In general, a laser beam used in measurement of a residual potential of a photosensitive element is not required to have such a precise light quantity as a laser beam in formation of an image, so there is a tendency that it is only necessary to output a laser beam of roughly a target light quantity in the measurement of the residual potential. However, conventionally, the light quantity control is uniformly performed on even a light quantity of a laser beam for measurement of a residual potential, which is a higher light quantity than a range of the quantity of light used in image formation.
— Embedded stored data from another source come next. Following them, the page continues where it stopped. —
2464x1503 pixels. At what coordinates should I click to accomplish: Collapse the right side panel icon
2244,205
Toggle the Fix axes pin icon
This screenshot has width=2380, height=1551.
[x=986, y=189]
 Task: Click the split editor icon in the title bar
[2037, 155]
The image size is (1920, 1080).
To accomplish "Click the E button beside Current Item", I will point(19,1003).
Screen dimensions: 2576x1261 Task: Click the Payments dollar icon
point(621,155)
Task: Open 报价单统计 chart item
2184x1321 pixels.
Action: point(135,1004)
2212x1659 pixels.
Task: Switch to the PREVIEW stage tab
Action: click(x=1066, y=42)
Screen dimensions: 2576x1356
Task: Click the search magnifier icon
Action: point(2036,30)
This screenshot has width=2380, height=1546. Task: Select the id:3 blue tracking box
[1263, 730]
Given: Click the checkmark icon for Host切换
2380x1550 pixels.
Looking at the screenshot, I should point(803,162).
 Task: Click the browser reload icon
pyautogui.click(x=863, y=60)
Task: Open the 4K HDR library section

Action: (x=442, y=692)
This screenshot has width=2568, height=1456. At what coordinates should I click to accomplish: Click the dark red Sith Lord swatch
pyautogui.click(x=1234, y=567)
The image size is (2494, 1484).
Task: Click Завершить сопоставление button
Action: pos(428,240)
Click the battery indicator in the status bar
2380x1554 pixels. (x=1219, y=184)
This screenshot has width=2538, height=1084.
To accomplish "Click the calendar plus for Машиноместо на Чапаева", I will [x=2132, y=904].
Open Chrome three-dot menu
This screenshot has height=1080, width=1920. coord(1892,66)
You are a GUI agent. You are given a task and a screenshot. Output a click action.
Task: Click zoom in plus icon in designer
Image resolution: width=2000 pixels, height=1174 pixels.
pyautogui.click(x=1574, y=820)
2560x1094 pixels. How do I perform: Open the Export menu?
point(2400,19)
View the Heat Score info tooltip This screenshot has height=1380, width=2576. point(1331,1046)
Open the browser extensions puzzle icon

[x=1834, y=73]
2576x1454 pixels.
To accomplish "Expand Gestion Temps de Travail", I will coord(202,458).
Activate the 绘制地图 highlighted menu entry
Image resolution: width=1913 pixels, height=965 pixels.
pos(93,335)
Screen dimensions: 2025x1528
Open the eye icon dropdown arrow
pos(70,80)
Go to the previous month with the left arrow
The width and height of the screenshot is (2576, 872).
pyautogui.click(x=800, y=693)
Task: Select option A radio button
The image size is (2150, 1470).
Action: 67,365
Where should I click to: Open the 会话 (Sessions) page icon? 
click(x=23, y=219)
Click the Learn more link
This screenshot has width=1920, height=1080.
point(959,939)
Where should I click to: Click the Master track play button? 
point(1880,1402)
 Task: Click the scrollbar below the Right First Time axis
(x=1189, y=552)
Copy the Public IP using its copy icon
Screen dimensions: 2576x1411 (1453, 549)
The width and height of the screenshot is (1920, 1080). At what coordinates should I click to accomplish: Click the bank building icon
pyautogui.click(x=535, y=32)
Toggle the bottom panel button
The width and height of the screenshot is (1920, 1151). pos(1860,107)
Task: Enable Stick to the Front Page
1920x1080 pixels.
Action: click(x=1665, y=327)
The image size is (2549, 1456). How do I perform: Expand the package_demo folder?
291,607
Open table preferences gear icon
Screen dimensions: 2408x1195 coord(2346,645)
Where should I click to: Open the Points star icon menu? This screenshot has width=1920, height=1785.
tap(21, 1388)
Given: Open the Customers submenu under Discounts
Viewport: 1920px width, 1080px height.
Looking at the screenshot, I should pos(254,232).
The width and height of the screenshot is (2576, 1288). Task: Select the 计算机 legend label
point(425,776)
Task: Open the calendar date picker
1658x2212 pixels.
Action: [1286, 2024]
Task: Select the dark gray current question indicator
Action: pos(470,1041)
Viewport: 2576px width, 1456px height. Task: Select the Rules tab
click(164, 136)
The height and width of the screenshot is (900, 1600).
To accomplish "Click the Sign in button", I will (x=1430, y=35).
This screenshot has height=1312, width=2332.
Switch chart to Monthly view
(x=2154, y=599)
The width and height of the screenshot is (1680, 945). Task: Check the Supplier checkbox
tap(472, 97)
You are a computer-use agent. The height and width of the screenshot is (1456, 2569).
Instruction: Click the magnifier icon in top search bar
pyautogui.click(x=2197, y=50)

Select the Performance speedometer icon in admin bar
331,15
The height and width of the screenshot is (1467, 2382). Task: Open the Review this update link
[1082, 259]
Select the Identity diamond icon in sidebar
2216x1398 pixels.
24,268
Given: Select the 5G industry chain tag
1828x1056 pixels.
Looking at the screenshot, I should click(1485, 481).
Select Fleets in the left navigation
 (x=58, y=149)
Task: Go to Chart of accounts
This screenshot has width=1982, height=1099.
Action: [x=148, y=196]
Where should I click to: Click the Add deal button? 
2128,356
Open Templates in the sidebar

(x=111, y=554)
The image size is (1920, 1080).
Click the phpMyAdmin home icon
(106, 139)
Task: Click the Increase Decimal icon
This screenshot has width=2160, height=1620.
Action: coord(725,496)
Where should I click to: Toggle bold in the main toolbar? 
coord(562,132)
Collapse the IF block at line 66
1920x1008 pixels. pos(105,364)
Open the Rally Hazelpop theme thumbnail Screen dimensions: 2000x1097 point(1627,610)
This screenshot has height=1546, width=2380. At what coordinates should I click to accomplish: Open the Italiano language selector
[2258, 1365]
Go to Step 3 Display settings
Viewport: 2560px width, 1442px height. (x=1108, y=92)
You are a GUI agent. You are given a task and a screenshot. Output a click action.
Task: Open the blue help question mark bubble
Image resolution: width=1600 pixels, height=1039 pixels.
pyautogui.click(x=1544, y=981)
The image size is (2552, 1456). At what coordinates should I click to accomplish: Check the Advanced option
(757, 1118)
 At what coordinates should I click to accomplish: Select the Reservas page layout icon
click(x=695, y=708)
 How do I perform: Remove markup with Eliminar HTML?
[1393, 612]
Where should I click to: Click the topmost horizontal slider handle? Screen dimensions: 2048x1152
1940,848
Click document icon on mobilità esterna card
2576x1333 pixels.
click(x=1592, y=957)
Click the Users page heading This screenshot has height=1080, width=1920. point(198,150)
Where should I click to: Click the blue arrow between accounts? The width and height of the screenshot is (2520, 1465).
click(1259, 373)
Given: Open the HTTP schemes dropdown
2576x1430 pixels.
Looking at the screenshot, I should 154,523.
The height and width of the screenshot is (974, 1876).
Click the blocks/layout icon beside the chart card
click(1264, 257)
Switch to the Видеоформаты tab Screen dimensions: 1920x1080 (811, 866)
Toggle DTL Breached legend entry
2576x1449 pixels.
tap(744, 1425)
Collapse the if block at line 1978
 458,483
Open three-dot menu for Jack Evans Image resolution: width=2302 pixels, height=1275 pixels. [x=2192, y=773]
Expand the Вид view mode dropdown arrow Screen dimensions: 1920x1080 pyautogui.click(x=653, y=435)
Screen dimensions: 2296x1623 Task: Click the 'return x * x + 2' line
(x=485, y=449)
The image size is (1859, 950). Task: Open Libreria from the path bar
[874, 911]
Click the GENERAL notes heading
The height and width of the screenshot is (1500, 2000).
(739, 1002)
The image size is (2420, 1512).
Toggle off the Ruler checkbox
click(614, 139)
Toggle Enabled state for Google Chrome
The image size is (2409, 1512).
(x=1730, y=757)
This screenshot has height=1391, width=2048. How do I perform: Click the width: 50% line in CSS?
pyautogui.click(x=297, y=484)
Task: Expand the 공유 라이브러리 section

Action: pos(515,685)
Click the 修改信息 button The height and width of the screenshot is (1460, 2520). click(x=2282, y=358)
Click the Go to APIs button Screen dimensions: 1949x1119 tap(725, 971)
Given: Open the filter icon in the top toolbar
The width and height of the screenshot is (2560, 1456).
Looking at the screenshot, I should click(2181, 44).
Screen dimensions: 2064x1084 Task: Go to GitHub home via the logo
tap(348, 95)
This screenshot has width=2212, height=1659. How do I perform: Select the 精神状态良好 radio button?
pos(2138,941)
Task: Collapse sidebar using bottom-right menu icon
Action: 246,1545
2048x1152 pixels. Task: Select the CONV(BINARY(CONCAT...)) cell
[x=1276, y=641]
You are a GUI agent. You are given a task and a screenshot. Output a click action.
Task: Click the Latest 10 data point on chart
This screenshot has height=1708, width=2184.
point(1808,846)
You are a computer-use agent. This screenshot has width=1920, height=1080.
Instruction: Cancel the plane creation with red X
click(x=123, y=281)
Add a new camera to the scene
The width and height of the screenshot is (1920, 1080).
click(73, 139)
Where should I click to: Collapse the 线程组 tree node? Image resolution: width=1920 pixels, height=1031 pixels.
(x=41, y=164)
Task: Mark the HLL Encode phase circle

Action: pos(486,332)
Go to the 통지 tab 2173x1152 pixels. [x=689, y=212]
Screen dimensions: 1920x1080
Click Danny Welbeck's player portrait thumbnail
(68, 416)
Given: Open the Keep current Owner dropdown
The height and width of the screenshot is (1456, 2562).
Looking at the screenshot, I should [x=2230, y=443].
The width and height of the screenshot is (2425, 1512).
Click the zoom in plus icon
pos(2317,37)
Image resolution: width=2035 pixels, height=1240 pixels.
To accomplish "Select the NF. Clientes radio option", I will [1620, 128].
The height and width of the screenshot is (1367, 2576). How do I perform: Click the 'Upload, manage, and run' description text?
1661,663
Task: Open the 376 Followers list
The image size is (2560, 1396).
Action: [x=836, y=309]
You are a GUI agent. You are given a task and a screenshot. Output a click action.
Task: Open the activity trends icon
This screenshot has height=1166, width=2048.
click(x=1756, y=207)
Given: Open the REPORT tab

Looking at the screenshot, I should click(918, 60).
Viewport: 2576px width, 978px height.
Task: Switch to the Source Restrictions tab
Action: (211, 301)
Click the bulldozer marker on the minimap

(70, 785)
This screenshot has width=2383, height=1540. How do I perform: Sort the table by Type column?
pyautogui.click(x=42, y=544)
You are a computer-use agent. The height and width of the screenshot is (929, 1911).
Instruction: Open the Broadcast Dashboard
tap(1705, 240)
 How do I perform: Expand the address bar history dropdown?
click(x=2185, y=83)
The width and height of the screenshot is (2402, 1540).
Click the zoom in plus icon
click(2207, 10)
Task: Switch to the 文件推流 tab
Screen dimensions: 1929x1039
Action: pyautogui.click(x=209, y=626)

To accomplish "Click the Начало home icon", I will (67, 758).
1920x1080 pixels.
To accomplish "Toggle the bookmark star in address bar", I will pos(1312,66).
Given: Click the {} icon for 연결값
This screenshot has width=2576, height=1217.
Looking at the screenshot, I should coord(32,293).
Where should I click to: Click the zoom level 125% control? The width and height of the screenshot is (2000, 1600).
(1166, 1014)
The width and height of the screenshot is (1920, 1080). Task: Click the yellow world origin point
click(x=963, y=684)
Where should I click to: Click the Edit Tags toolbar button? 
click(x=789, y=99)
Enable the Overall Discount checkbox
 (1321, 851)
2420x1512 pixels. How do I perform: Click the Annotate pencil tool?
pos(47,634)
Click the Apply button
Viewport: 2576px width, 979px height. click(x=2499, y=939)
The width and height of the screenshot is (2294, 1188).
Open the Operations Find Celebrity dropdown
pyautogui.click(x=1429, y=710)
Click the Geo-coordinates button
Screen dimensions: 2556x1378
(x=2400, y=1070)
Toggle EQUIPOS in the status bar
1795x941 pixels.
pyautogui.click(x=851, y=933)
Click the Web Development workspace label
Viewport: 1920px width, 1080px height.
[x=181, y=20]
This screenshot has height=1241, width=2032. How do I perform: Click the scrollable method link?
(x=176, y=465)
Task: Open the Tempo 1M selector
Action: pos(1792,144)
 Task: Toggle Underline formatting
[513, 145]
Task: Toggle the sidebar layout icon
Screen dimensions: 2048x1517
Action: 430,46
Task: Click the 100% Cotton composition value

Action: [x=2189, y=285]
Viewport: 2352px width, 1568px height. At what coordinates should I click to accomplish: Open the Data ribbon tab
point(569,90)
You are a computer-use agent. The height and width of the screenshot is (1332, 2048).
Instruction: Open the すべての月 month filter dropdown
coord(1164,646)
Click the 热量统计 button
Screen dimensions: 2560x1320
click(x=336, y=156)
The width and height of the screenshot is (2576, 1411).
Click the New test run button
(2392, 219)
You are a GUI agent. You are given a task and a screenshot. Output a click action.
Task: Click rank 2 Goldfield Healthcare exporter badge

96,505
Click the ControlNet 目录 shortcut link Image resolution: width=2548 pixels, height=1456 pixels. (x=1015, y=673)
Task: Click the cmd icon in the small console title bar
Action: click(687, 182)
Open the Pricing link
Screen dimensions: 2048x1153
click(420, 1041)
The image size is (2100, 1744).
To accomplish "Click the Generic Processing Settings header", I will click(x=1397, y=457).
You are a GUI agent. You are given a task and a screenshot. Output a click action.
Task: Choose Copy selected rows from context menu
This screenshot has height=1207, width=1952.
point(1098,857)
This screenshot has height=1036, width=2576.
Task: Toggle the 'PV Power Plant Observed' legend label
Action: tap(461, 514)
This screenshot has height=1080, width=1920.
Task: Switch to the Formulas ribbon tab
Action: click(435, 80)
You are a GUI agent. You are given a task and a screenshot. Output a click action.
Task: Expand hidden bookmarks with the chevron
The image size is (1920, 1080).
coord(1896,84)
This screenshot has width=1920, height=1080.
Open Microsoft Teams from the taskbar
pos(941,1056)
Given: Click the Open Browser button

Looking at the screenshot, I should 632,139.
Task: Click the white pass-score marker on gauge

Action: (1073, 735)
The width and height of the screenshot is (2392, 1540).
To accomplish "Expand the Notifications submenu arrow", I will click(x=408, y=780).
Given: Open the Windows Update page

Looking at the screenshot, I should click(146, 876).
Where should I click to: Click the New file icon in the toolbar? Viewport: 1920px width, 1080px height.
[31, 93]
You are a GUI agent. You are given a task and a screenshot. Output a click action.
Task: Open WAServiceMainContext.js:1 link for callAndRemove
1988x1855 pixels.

Specifically, when a laser beam for detection of a residual potential is output, as illustrated in FIG. 10, there is a light quantity range B from an upper limit of a light quantity range A of a laser beam used in image formation and a light quantity C for detection of a residual potential although a laser beam of a light quantity in the light quantity range B is not supposed to be emitted. The whole light quantity range including the light quantity range A and the light quantity range B is a range of the light quantity control. Therefore, a dynamic range of the light quantity control is greater than the light quantity range A, and the resolution of detection of a light quantity in the light quantity range A used in image formation becomes lower.
Furthermore, in Japanese Patent Application Laid-open No. 2003-060289 described above, the quantity of light emitted from the laser diode is changed by changing the full scale of laser diode emission current. However, the change in the light quantity from within the range of the light quantity used in image formation to the light quantity for residual potential detection is a great change from the shading-correction light quantity described above. Therefore, a dynamic range of the electric current or voltage input from the external terminal extends, and the problem of deterioration of the light quantity control accuracy with respect to the imaging light quantity range is not resolved.
Moreover, in Japanese Patent Application Laid-open No. 2009-015895 described above, a dynamic range of the light quantity is narrowed down by means of the light-quantity adjusting element, so it is possible to suppress the deterioration of the light quantity control accuracy with respect to the imaging light quantity range. However, a laser diode used in on an image forming apparatus, such as a copier, is generally integrated with a photodiode that monitors the light quantity; in this case, it is not possible to include such a light-quantity adjusting element as used in Japanese Patent Application Laid-open No. 2009-015895. Therefore, it is difficult to apply the method in Japanese Patent Application Laid-open No. 2009-015895 to a copier or the like, and the problem of the deterioration of the light quantity control accuracy still remains.
Therefore, there is a need for an optical device capable of improving the accuracy of the imaging light quantity control in a configuration to detect a residual potential of a photosensitive element.